09 November 2005

Paternoster rosary 4.2 - 1 Corinthians 13:6-7

The next reading follows on from the previous, being the second bit of the passage, made famous by its use in weddings, on love.
[Love] does not rejoice in wrongdoing, but rejoices in the truth. It bears all things, believes all things, hopes all things, endures all things.

As I pray this with the words "Forgive us our sins as we forgive those who sin against us", I tend to do so in way similar to the previous passage: holding my life in company with those words and noticing what emerges. I think they are challenging in that they make uncomfortable reflection in the face of how we relate to those woh differ from us or oppose us. When we don't really like someone (take an easy case like a political leader) it is all too easy for us to experience schadenfreud (literally 'shame-joy'; a pleasure in the misfortune of others) if and when they do something wrong. However, we don't normally have this reaction when we love someone, when a loved-one 'falls', we experience disappointment, or embarrasment or shame arising from identification with them. From those core responses flow others like anger or sorrow. The delight in wrongdoing tells us that we we are not regarding that person with God's love and is a call to realign our attitudes with regard to that person. Rejoicing in the truth is also a test we can use. With those we love, we are delighted when they tell the truth. With those we oppose without love we are disappointed we don't have something on them or the chance to expose their duplicity. Love is about celebrating truth wherever it is found, even if it is uncongenial to us or our position on something.

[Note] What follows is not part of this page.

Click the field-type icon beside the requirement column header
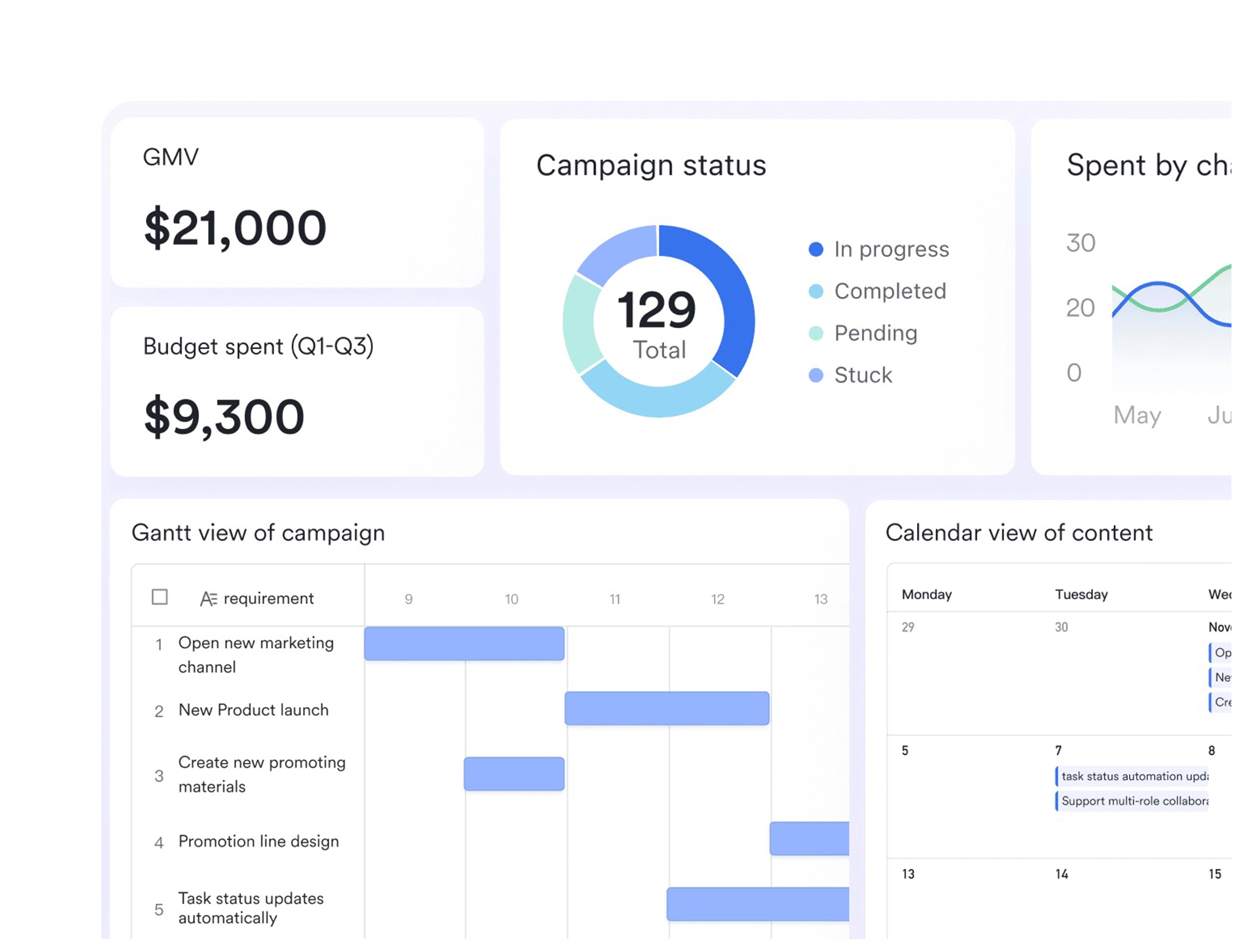The height and width of the screenshot is (952, 1234). pyautogui.click(x=208, y=598)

The bearing, believing, hoping and enduring all things needs a littel care. It could be read to mandate that an abused person continues to be abused, for example. These characteristics are not to be read as absolutes, but as examples of what love may do. In the case of someone who suffers chronic abuse (for example), there comes a time when it should be recognised that to allow the abuser to continue in sin without challenge is not love but complicity in evil. How to act then is a hard thing to give general rules about best dealt with using the aid of a wise help-mate and with much prayer. The point of what Paul says here is that in situations of ordinary human disagreement, grumpiness and frailty, love acts with patience and by going the second mile in order to allow or even encourage the best and most loving from the other: it seeks to be part of the solution rather than augmenting the problem.

Usually I have found that situations when I haven't been reacting as part of the solution or where my reactions demonstrate that I am regarding someone or some others with hostility have come to mind in contemplating these words. That has been what is in mind as I pray the words of forgiveness.